** Your objective **
How many lines in this data contain the string "last"? Reply with the number only.

(Information provided begins)

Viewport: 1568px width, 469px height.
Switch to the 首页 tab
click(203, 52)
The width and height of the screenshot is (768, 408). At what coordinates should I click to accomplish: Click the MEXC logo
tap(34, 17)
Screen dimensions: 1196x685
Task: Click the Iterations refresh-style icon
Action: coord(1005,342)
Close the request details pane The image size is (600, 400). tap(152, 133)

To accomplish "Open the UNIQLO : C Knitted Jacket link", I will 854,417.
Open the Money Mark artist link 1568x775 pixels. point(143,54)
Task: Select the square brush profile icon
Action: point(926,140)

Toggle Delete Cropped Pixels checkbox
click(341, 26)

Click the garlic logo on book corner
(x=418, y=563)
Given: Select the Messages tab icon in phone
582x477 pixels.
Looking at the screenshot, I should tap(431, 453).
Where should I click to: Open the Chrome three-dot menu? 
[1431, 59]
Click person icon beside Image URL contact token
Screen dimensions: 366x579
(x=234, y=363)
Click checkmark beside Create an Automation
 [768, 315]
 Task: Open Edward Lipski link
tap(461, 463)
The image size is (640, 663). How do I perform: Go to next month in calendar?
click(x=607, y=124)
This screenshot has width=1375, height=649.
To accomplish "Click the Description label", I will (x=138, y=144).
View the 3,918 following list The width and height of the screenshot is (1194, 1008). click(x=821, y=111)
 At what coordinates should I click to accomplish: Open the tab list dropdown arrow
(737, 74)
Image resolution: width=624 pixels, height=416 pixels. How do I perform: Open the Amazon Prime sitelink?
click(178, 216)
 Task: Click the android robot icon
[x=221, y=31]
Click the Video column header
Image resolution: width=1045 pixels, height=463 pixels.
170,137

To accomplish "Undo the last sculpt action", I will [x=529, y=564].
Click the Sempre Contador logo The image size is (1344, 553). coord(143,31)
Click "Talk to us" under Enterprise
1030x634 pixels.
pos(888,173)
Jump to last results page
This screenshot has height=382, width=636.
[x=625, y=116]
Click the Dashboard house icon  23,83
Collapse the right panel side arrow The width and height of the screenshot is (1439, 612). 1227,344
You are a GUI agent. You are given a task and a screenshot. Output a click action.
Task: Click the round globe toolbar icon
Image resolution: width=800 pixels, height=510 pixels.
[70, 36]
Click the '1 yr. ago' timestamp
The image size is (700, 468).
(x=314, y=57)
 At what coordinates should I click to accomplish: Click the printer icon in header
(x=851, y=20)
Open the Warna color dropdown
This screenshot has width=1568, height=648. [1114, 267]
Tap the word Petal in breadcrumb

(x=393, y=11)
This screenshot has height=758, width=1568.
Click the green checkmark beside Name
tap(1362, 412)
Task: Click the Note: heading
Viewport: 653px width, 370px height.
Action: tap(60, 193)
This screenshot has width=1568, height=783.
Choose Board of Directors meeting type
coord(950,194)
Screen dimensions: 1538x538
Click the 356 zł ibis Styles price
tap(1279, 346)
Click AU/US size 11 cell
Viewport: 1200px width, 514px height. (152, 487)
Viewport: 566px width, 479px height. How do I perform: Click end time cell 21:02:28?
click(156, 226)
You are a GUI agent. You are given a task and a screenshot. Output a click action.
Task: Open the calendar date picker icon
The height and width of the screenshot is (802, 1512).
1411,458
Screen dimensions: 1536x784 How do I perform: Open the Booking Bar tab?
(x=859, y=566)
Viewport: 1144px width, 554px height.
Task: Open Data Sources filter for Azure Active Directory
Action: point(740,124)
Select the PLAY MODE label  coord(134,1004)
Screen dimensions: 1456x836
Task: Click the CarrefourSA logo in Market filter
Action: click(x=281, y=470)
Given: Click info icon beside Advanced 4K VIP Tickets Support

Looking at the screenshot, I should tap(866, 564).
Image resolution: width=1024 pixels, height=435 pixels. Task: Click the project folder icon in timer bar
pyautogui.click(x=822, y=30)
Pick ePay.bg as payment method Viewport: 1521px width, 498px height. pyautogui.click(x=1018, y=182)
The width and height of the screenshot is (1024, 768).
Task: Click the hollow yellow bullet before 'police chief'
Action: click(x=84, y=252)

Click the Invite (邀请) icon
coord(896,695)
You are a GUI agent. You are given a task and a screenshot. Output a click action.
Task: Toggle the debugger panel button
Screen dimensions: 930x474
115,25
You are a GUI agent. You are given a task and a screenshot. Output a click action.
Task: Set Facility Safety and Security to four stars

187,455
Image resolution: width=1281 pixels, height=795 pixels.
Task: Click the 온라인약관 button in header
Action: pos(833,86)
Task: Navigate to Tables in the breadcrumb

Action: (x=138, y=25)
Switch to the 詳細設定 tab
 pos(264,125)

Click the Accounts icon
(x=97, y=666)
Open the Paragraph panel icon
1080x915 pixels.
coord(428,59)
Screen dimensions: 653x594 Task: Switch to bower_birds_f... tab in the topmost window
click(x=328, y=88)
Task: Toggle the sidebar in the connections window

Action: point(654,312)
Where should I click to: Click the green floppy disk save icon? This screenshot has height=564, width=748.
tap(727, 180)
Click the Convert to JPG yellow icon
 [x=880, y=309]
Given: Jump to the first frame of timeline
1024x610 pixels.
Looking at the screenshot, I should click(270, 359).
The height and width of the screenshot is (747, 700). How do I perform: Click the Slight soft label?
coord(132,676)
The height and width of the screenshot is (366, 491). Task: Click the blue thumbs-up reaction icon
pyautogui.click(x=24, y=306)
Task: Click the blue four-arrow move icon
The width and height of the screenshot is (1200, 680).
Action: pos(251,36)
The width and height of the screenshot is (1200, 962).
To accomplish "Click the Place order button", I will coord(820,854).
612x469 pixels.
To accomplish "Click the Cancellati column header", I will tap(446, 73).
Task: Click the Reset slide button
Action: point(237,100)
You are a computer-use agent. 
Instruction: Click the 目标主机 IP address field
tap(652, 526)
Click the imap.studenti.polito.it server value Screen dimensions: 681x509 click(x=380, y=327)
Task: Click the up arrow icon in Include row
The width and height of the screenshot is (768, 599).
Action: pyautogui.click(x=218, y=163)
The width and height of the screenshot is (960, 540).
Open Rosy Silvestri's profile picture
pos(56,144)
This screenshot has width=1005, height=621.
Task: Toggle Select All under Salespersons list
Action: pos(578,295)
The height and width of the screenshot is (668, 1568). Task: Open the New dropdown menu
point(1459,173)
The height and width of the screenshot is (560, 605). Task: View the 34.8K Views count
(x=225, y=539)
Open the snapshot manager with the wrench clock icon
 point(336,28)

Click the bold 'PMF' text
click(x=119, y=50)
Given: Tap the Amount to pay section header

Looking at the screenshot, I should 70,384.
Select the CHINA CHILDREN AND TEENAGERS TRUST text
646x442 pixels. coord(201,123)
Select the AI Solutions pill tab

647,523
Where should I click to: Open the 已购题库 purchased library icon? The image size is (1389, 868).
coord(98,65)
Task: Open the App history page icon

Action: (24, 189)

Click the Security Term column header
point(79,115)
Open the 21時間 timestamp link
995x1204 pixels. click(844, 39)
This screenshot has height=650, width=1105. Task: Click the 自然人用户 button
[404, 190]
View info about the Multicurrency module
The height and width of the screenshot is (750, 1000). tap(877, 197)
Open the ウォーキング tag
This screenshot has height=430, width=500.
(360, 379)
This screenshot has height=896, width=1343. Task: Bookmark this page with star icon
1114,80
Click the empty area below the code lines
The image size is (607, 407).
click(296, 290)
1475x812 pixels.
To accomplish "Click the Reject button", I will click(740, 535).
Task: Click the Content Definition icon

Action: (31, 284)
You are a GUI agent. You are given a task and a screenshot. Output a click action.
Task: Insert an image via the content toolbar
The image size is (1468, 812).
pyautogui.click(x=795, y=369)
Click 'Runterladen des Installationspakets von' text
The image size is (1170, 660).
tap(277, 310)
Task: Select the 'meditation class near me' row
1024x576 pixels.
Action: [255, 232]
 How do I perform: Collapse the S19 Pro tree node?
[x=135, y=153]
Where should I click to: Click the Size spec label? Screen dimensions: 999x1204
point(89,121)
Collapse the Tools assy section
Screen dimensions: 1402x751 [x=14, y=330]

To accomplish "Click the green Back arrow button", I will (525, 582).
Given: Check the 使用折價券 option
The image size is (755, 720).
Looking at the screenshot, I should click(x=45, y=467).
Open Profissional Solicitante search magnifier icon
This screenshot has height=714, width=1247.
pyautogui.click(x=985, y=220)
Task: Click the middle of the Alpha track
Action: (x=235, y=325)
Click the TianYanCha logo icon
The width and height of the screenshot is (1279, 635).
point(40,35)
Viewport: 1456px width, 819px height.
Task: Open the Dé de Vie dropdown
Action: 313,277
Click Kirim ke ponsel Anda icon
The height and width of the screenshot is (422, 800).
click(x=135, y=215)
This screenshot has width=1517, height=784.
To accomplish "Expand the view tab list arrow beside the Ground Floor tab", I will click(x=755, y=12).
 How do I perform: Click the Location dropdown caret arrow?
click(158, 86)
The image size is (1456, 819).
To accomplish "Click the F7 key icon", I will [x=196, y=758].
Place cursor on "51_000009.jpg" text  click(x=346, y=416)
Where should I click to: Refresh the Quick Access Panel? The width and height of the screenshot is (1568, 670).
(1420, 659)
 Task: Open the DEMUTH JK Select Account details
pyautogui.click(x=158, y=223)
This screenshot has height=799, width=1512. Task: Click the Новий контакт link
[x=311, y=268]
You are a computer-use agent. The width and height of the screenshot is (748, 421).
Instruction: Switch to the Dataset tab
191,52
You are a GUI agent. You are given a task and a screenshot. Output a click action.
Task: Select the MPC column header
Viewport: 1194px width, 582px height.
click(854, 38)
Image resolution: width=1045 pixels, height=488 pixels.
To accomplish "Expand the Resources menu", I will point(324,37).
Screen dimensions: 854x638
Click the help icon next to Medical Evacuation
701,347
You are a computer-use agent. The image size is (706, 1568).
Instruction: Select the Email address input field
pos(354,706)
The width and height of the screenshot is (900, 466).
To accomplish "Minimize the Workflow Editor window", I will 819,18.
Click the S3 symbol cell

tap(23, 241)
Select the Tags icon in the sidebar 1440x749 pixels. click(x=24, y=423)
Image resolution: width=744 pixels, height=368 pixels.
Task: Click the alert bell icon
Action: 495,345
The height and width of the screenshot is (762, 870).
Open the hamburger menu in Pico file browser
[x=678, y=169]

(Information provided ends)

** Exercise response **
2